TikTokers are swiping at their eyes, claiming that pulling off the layer of mucus is #oddlysatisfying. But the practice has eye care professionals understandably disturbed.

Emma Jones 4 minute read March 22, 2022

The squeamish might want to look away from this beauty miss-advice: a viral health trend has Tiktokers pulling the mucus layer away from their eyes in a single stringy motion. Health-care professionals warn that this can lead to some serious infections.

In one video with 34,000 views, the TikToker uses a Q-tip to swipe at her eyes, while another video, with more than 50,000 views, shows a woman using only her fingers to do the deed. The hashtag #mucusfishing has 7.6 million views on the platform and is often accompanied by the hashtags #eyegoo and #oddlysatisfying.

Unsurprisingly, touching your fingers or a Q-tip directly to your eyeballs is not a good idea (especially during a pandemic), no matter how satisfying it might feel. Our fingers especially carry germs and bacteria, which can easily transfer to the moist surface of the eye. The surface of the eye is also extremely delicate, so pushing too hard can lead to scratches or abrasions.

“The potential risks of mucus fishing are bacterial or viral infections, eye redness, irritations, or cuts on the delicate surface of the eye, and potentially blindness,” Melissa Toyos, M.D., board-certified ophthalmologist and facial cosmetic surgeon told Shape magazine

Mucus naturally collects over the eyeball, mixing with your tears to create a protective film, according to Cleveland Clinic. This moist layer prevents your eyes from drying out and also lubricates the eyelid so it can move smoothly as you blink or close your eyes. The film also has properties that protect the eye from some bacteria and microbes — so removing it isn’t ideal.

Not a good way to deal with makeup

In some of the videos, the mucus pulled out of the eyeball has a black, stringy appearance. Dr. Anthony Youn, a U.S.-based plastic surgeon, took to TikTok to explain that this was from mascara that had got into the eyes. And while there are some negative side effects of consistently getting makeup in your eyes, pulling at the mucus layer isn’t a great way to deal with it. Instead, according to the Cleveland Clinic, gently rinse the eye with clean tap water or an eyewash solution (if you are wearing contact lenses, remove them first).

The American Academy of Ophthalmology also recommends applying makeup outside of the lash line to protect the eyes and the delicate oil glands found on the upper and lower eyelids.

Mucus fishing syndrome

Because our eyes need the mucus to stay healthy, when we remove it our eyes will naturally produce more. If someone were to get into the habit of removing the mucus layer, the eyes will also consistently produce more mucus than is typically needed. This can lead to “mucus fishing syndrome,” a spiral where you can end up pulling out the excess mucus more often, leading to even more mucus production.
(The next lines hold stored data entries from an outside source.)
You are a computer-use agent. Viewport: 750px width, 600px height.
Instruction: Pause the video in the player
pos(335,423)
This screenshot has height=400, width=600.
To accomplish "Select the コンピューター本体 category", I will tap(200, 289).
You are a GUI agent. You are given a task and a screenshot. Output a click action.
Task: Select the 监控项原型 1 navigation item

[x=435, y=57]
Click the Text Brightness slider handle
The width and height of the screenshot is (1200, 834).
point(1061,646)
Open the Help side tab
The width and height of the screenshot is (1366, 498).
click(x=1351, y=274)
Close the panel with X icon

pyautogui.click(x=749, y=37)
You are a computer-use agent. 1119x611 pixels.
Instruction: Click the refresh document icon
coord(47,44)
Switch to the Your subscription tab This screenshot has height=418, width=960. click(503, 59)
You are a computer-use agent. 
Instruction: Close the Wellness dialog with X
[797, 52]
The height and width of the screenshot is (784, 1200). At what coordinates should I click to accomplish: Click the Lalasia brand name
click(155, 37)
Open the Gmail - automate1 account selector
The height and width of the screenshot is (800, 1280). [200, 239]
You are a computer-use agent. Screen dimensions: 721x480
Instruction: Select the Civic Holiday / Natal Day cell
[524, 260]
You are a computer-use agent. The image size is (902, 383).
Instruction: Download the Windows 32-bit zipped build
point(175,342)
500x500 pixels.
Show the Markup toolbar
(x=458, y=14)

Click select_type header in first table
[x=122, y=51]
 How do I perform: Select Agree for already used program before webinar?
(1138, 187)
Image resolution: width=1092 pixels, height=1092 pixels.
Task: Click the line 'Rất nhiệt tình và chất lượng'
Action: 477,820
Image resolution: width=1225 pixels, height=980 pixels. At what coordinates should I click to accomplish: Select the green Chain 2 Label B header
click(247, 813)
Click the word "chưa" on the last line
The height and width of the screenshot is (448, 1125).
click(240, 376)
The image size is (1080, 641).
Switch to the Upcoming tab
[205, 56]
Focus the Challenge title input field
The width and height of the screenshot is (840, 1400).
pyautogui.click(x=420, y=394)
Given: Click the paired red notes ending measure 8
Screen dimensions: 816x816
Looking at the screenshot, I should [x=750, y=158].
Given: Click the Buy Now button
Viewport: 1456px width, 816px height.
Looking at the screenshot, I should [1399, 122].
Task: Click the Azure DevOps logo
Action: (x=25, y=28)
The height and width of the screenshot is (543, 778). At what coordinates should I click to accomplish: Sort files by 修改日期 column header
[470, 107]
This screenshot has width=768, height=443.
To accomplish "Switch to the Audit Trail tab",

“What people don’t realize is that by removing the mucus, the eye can become even more irritated resulting in more mucus,” Kerril Hickey, Specsavers Ireland chairman and optician told the Irish Mirror.

In short, the mucus is supposed to be there and shouldn’t be removed. If you ever feel there is an overproduction of mucus that is making it difficult to see, or if your eyes just generally feel uncomfortable, the best bet is to see a health care professional who can help you take effective, sterile steps to deal with the buildup.